Culinary Director and Founder Tushar Tondvalkar grew up with spices in India, alternating between the vibrancy of Mumbai and the more leisurely pace of Malvan in southern India. Tondvalkar realized that many of the spice blends available in Vancouver have been imported and lost their crucial freshness; they also don’t reflect authentic regional Indian spice combinations. In response, he created small batch and freshly roasted spice blends that can be added to vegetables and sauces, as well as dusted on dishes as a final flavour enhancer.
Best Products: Their garam masala is a wondrous mix of aromatic spices, including cloves, star anise, cinnamon, coriander, cumin, cardamom, and nutmeg. Or, try the Malvani Masala, which is based on a time-honoured family recipe and contains spices like caraway seed, turmeric, cumin, and mustard seed.
Gift this: The Cutting Chai Masala, with dried ginger and a range of fragrant spices, would make for a much appreciated gift for warming up on cold wintry months
Why buy from the Indian Pantry: The freshness and slow roasting of the spices ensures that the blends add robust, multi-layered flavour to any dish.
Address: 1370 East Georgia Street, Vancouver Phone: 604-773-6456
7. The Métis Bannock Queen (@themetisbannockqueen)
Jillian Justine Brooks, the Métis Bannock Bannock, learned how to make bannock from her grandfather when she moved to Vancouver, and has since made bannock for customers as a way of sharing her Métis culture with others. Brooks, originally from Fort McMurray (Treaty 8), started selling her bannock when she was looking for a way to fundraise for the non-profit gym where she worked. With the huge popularity of her product, she’s added additional flavours, incorporating local produce, as well as making some of her offerings entirely plant-based.

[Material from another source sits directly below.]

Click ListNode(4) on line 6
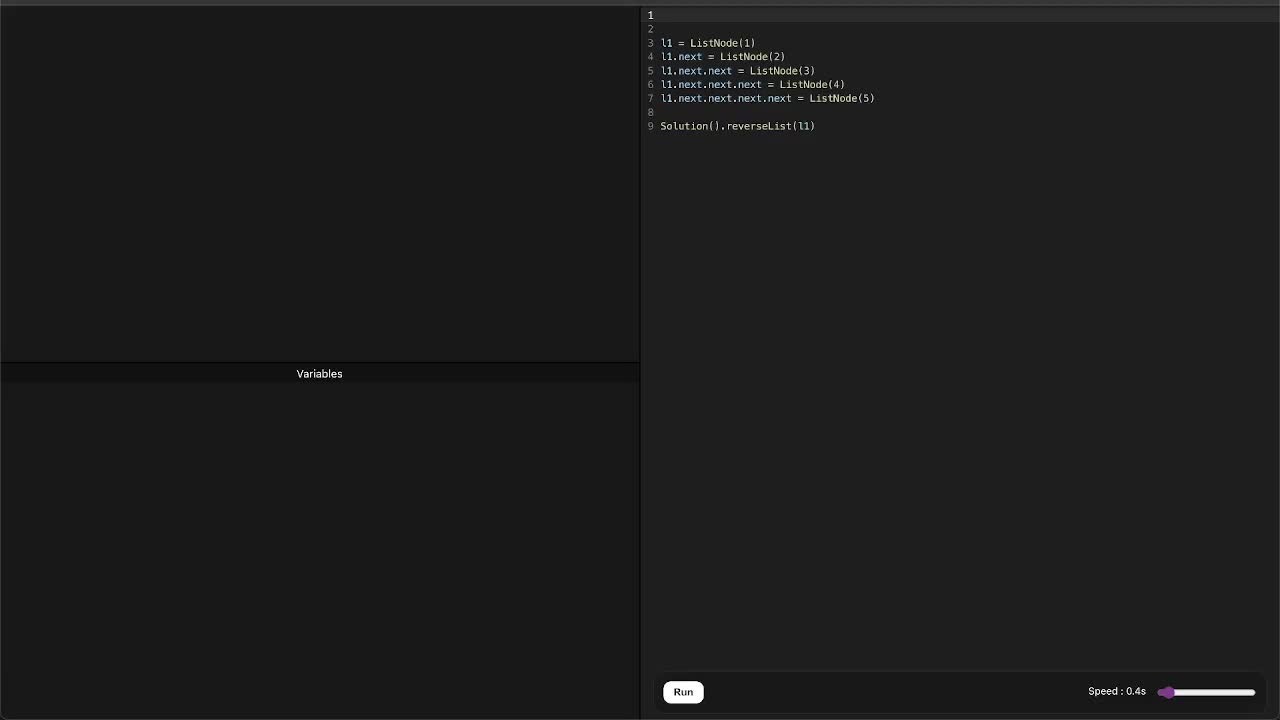Image resolution: width=1280 pixels, height=720 pixels. pyautogui.click(x=812, y=85)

Best Products: Her plain bannock, with its light texture and neutral flavour, pairs well with jams and chutneys, as well as with any kind of curry or stew.

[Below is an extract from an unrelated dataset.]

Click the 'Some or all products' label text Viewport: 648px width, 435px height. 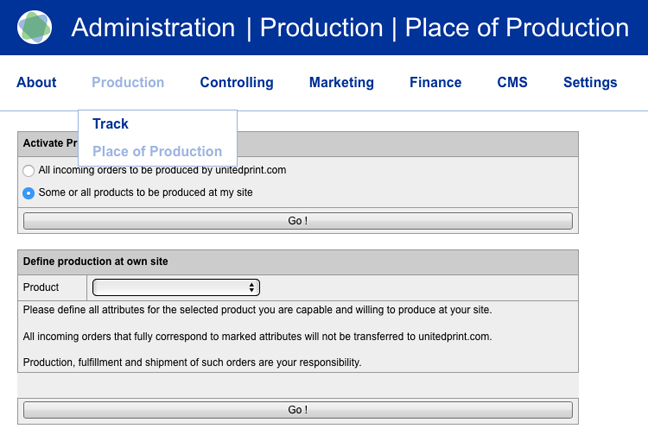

Gift this: Look out for seasonal fruit flavours, in addition to more savoury versions, like vegan cheese and chive, or bacon and apple. Bring them to a dinner party you’re invited to as a gift for the host.
Why buy from the Métis Bannock Queen: The company donates a portion of its proceeds to very worthy BIPOC charities, like the Urban Native Youth Association and the Hogan’s Alley Society
With a mantra like “Patties for the people,” you can’t help but love Elbo Jamaican Patties. This small business is run by Christopher Boreland who realised his dream of bringing Caribbean street food to Vancouver. He makes a variety of meat and plant-based patties, made flavourful with spices like turmeric and allspice, as well as ancho chiles and Scotch Bonnet peppers. Eat them with Elbo plantain chips and tomato garlic chutney for the ultimate Jamaican meal.
Best Products: The spicy beef has a very satisfying filling of slow simmered ground beef with green onions, yellow peppers, and garlic. They come frozen for easy reheating.
Gift this: If you know a vegan who’s craving Jamaican patties, give them a half dozen of the wild mushroom patties, packed with mixed wild mushrooms, caramelized onions, and garlic.
Why buy from Elbo Jamaican Patties: These patties are bold in flavour and incredibly convenient for a quick snack or meal.
Address: 1370 East Georgia Street, Vancouver Phone Number: 604-340-7043
Why Supporting BIPOC Businesses Makes a Difference
Although buying Jamaican patties or Taiwanese dumplings may seem like a very small gesture of allyship, every purchase will make a positive impact for these local businesses. BIPOC entrepreneurs pour their hearts into their products, so any support you can give validates their talent, their culture, and ultimately the food that they produce.